O que se pretendia fazer, alega o Google, era um enorme exercício de tentativa e erro, assumindo-se como efeito colateral que pessoas inocentes tivessem a sua privacidade esvaziada, sem base legal.

“Do ponto de vista teórico, argumentar com uma possível excepcionalidade do caso seria o mesmo que admitir uma inconstitucionalidade e ilegalidade útil. Do ponto de vista prático, não demoraria para a exceção ser banalizada”, escrevem os advogados.

Por fim, o Google argumenta que a manutenção de uma decisão como essa implicaria na possibilidade de universalização da medida para casos similares.

“Nesse contexto, o estado de São Paulo viveria um eterno estado de vigilância, no qual uma quantidade virtualmente infinita de informações poderia ser produzida sobre todos os cidadãos a todo o tempo. Estaria, assim, aniquilado qualquer espaço de privacidade do indivíduo em relação ao Estado”, argumenta a empresa no mandado de segurança.

A ordem, segundo os advogados, teria o efeito de transformar cada telefone celular em um dispositivo de vigilância pessoal particularmente invasivo, passível de ser acionado pelo Estado de forma remota e sub-reptícia. Tudo isso sem nem mesmo precisar demonstrar algum indício de envolvimento do usuário em qualquer atividade ilícita.

A reportagem procurou as empresas afetadas para comentar este tipo de quebra de sigilo de dados. O Google afirmou: “protegemos vigorosamente a privacidade dos nossos usuários ao mesmo tempo em que buscamos apoiar o importante trabalho das autoridades investigativas, desde que os pedidos sejam feitos respeitando os preceitos constitucionais e legais.”

A Microsoft enviou a seguinte manifestação de Elias Abdala, gerente de políticas públicas e filantropia no Brasil: “acreditamos que a privacidade é um direito humano fundamental. Por isso, nossa abordagem de privacidade e proteção de dados baseia-se em nossa crença de que os clientes são donos dos seus próprios dados e respeitamos o fato de que os usuários controlam suas informações e o que desejam fazer com elas. Em relação às investigações, a Microsoft acata as leis locais e fornece dados específicos quando com base em ordens judiciais válidas”.

A Apple enviou um link com diretrizes para solicitações de autoridades, enquanto o Waze disse que não iria se manifestar.

Privacidade x segurança

A visão de delegados, juízes, promotores e especialistas

Muitos dos profissionais ainda não tinham ouvido falar de casos de quebra coletiva de sigilo

O delegado Robinson Fernandes, da Delegacia de Crimes Funcionais da Corregedoria-Geral da Polícia Civil de São Paulo, concorda que pode causar estranheza as solicitações mais “genéricas” ou “abertas”, como as de uma Estação Rádio Base (ERB) em um determinado horário, local e momento, mas, acredita que a técnica é válida.
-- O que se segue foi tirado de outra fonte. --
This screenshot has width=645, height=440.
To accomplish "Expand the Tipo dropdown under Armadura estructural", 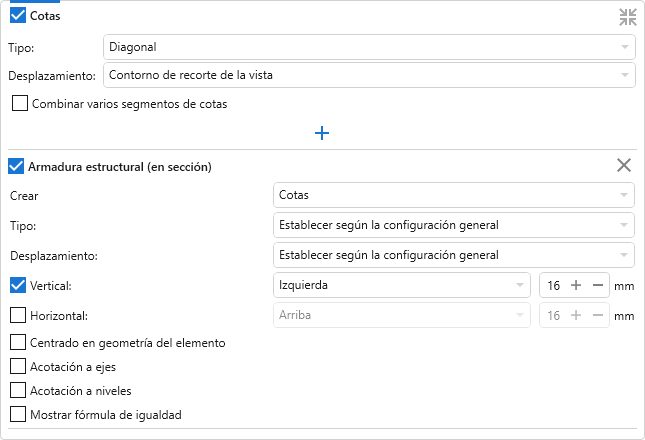I will (454, 225).
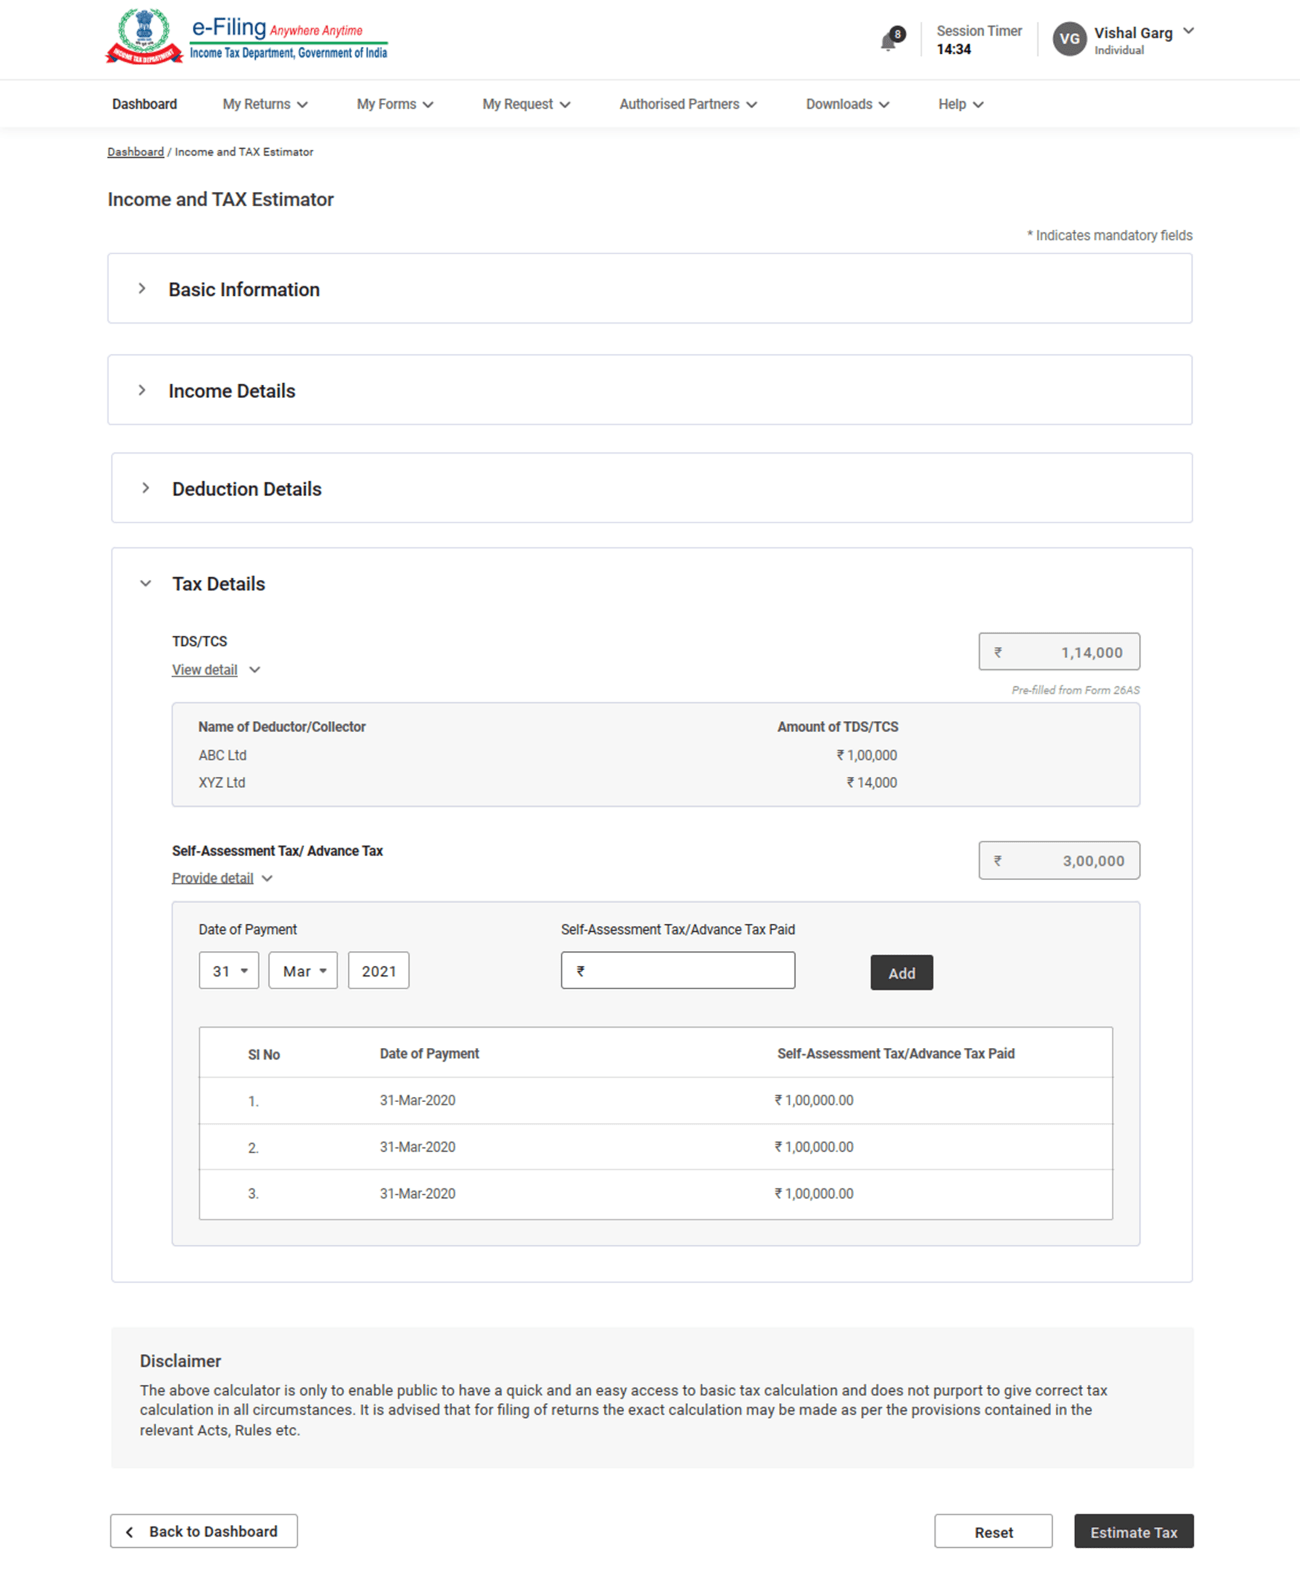Open the month dropdown showing Mar
This screenshot has width=1300, height=1572.
[x=303, y=971]
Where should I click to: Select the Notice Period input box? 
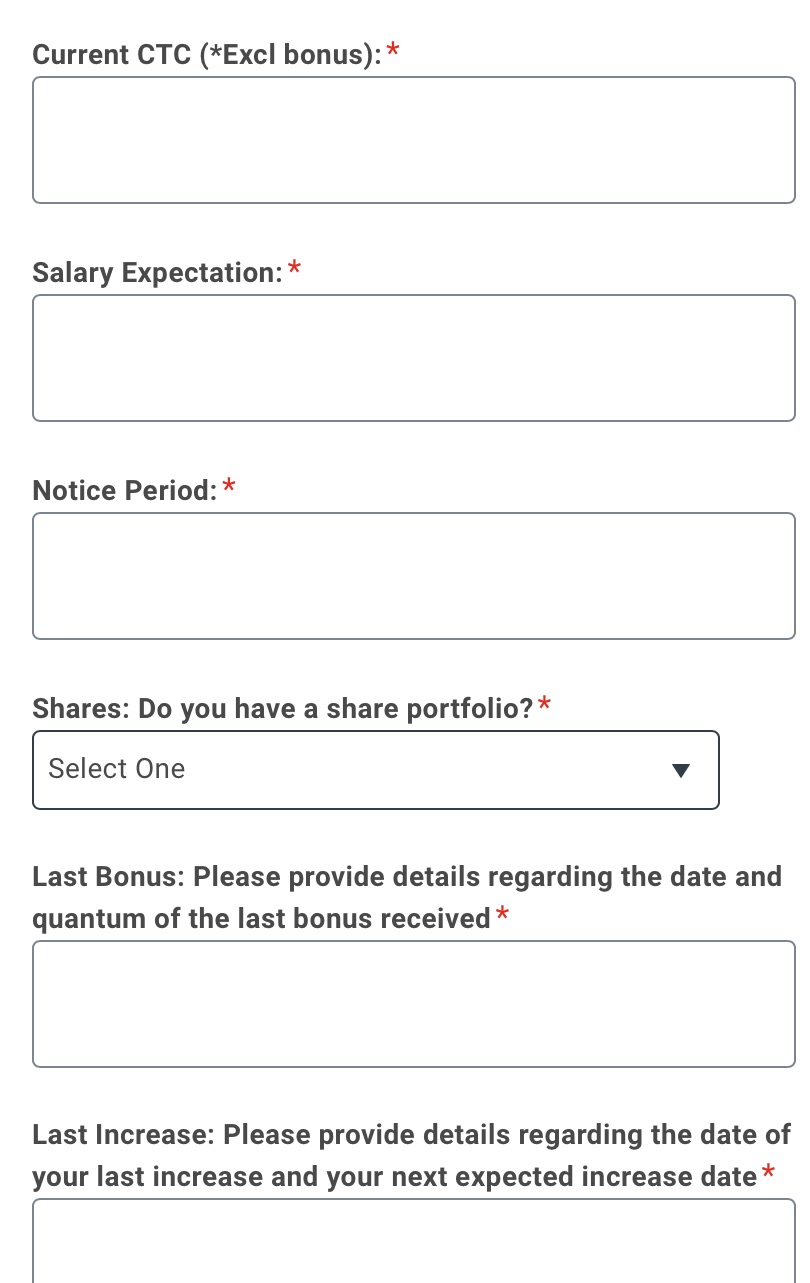[413, 576]
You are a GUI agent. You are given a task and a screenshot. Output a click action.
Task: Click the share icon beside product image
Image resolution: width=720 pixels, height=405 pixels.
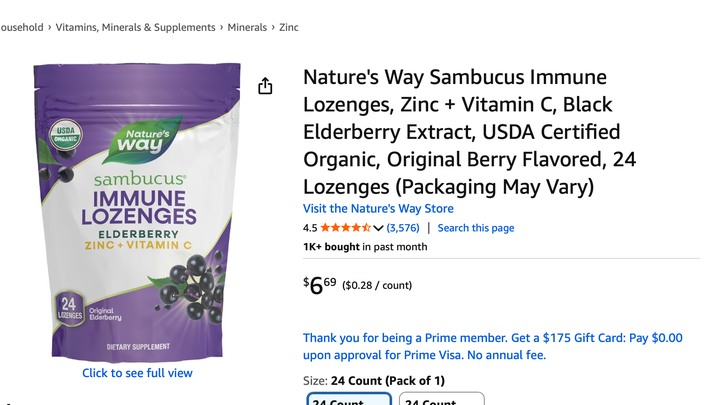pyautogui.click(x=265, y=86)
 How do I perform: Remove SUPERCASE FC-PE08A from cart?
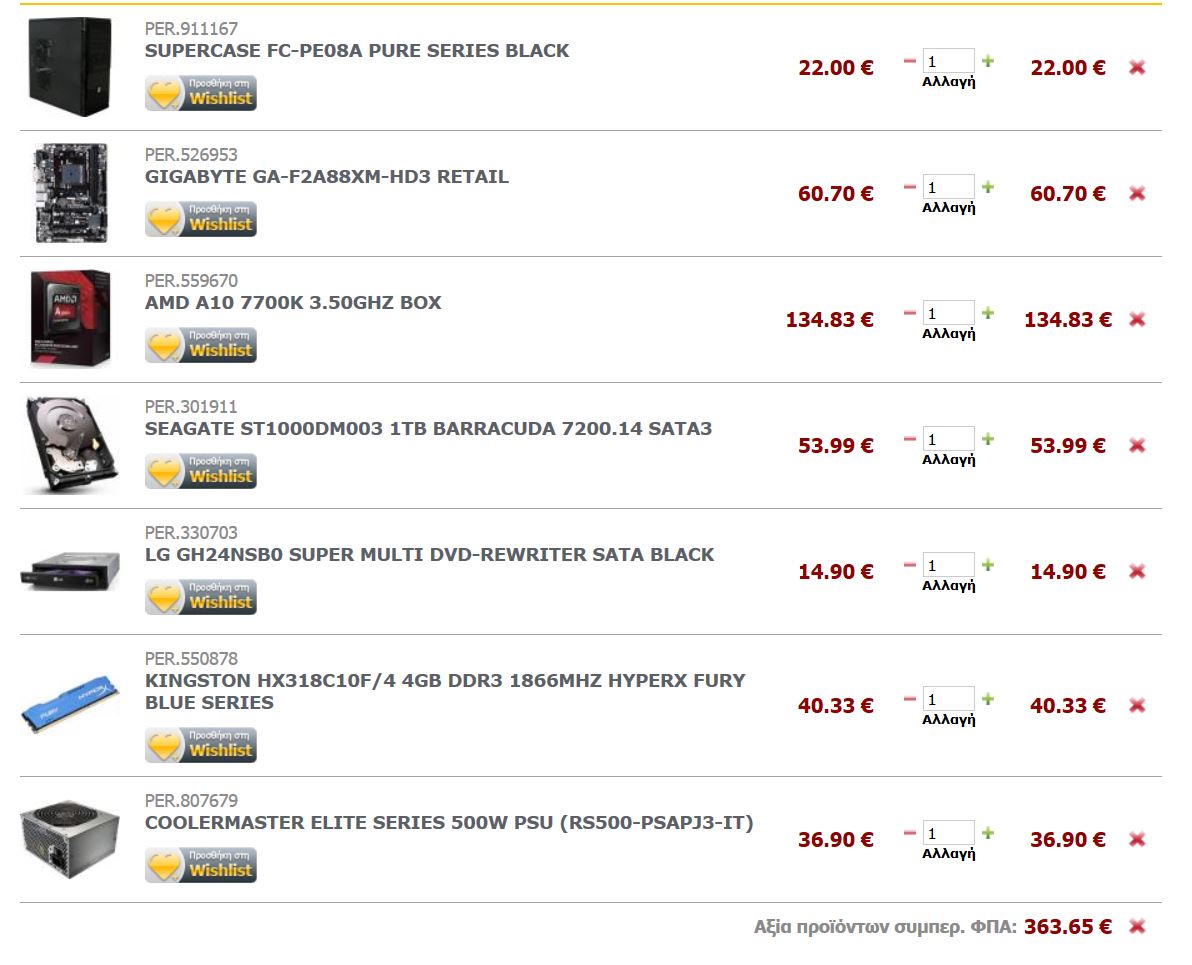[x=1137, y=68]
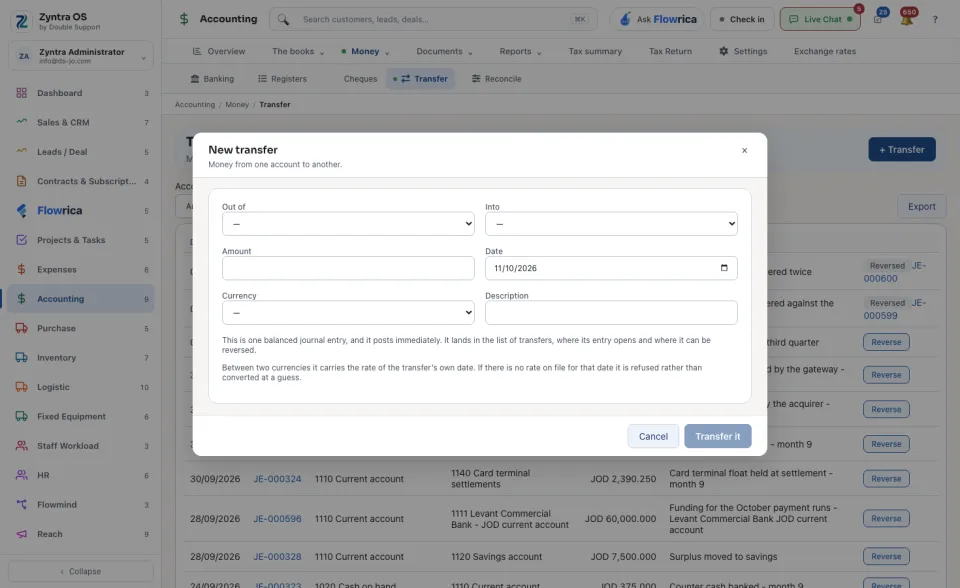
Task: Click the Dashboard sidebar icon
Action: pos(21,93)
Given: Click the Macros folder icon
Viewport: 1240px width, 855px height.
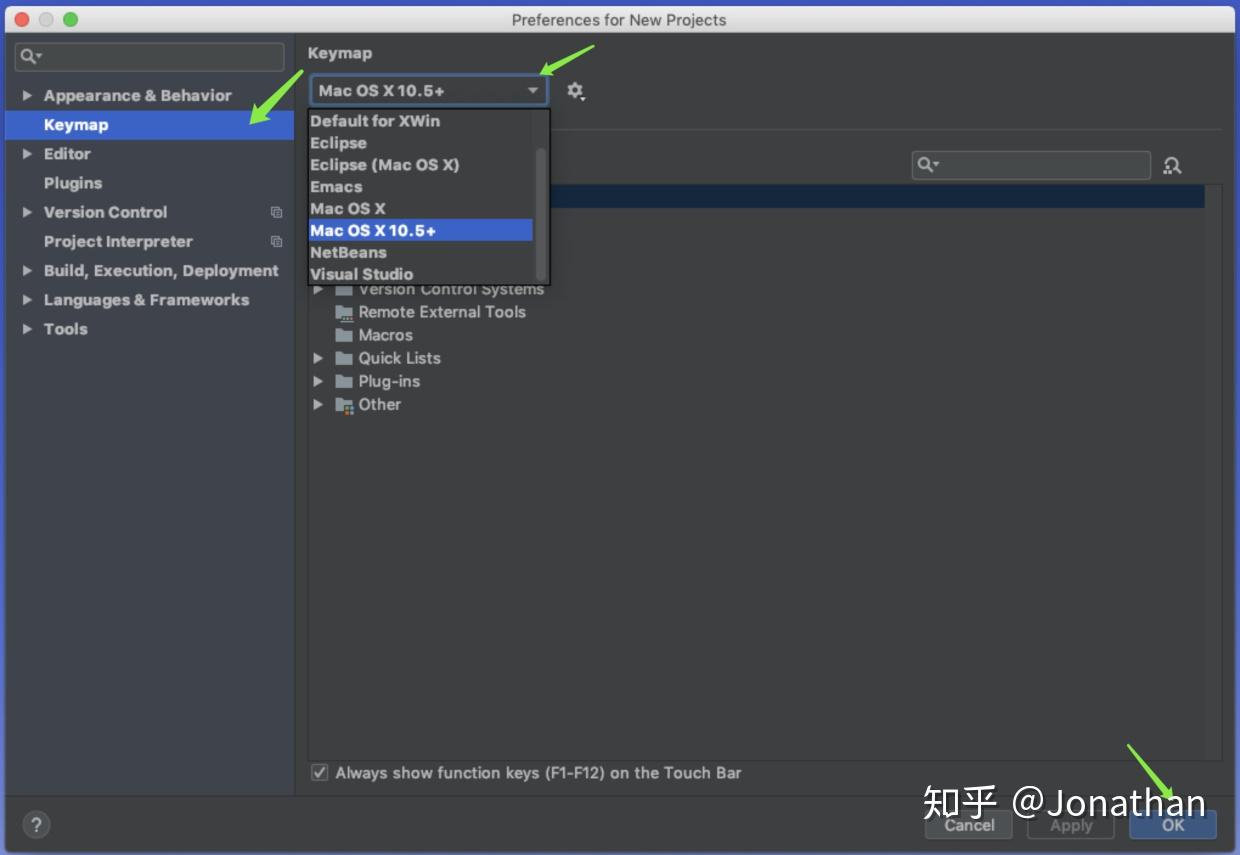Looking at the screenshot, I should [343, 335].
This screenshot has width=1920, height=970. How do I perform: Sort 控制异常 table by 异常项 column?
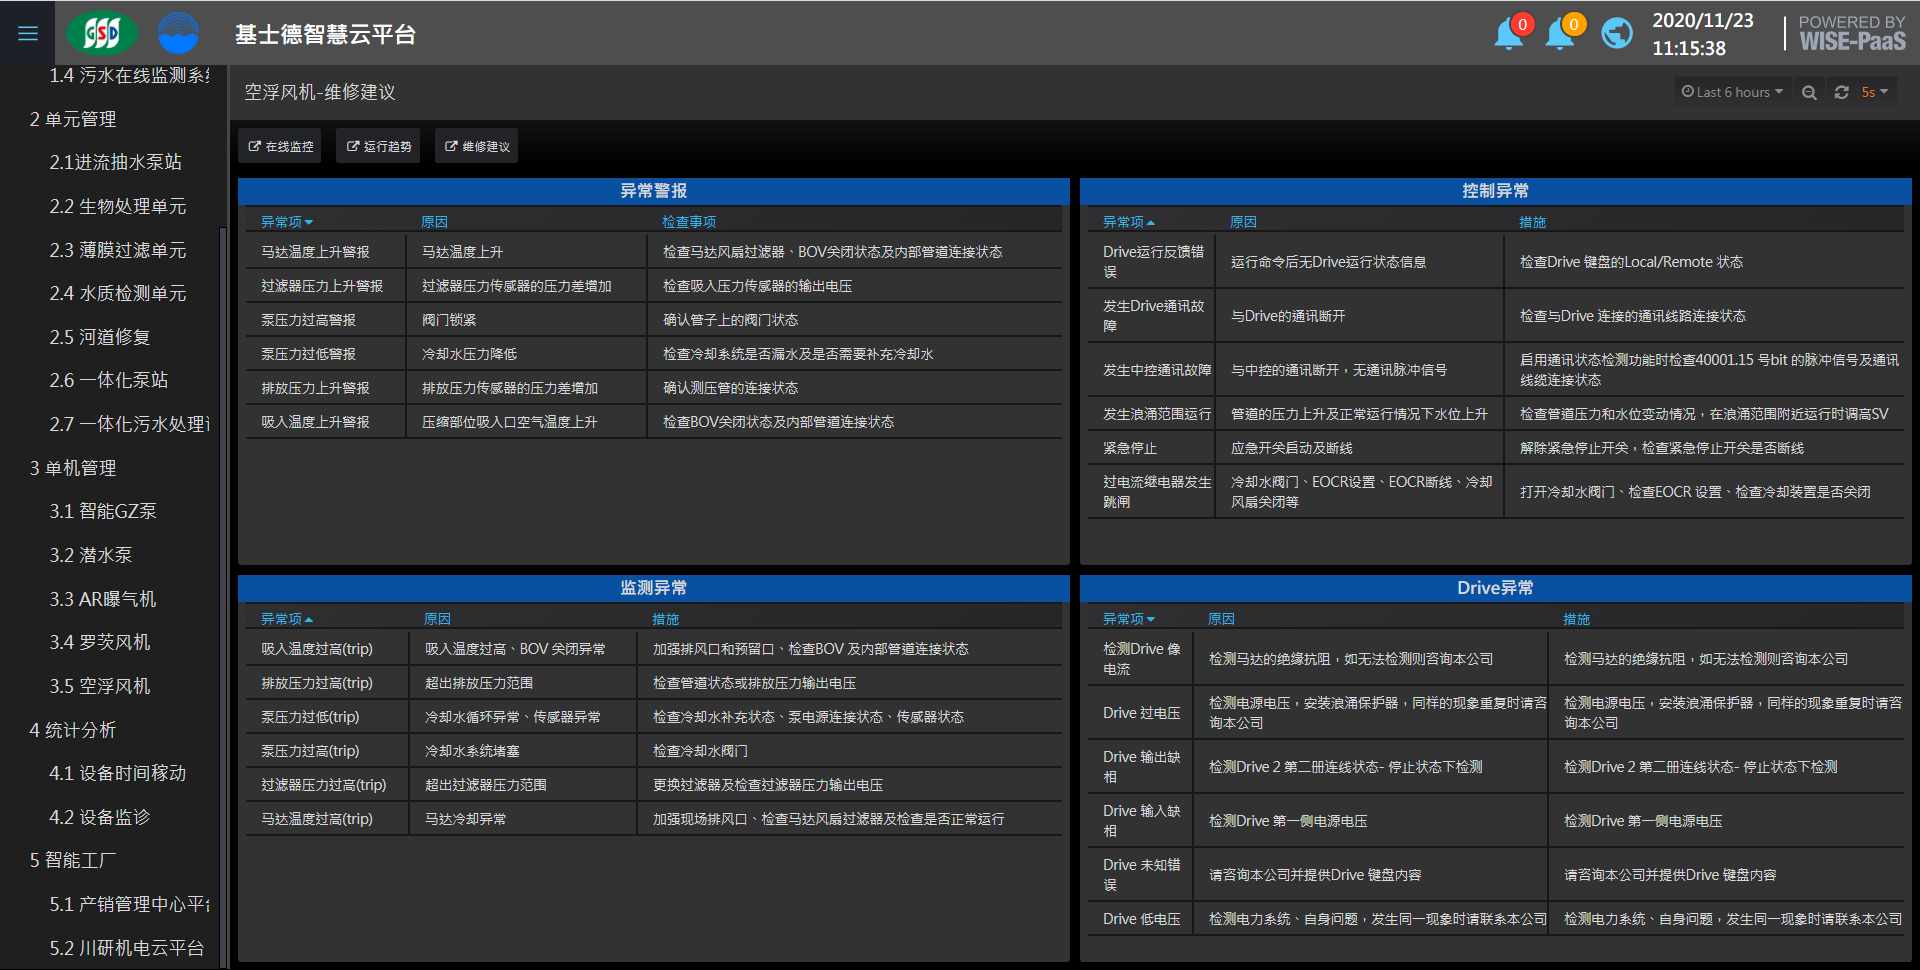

Com essa quebra, feita com autorização judicial, é possível saber a localização geográfica de uma pessoa específica por meio de seu telefone celular. Segundo o delegado, a ferramenta pode ser fundamental para a resolução de um crime.

“Alguns defendem que isso é uma violação de privacidade severa porque estaríamos, em teoria, verificando pessoas que talvez não tivessem relação com o crime. Mas, em alguns casos, é o único meio que a polícia e o aparato estatal possui para tentar chegar no autor da infração penal”, afirma.

Ele afirma que há situações de crimes graves como roubos ou homicídios em que não há qualquer evidência que possa identificar um possível suspeito. “Tentamos ser o menos invasivo possível. Por isso, nas solicitações, há a delimitação do dia, horário e, muitas vezes, até os minutos”, diz.

Outro aspecto que o delegado destaca na quebra de sigilo coletiva  é que a ferramenta se restringe somente a saber quem estava próximo ao local do crime em um determinado momento. Segundo ele, não há a intenção de invadir conversas pessoais ou mensagens trocadas.

“Sou defensor das garantias, mas há casos em que não há como prosseguir sem essas informações. Isso é uma tendência  internacional, não é somente no Brasil. Às vezes, interesses individuais devem sucumbir”, afirma.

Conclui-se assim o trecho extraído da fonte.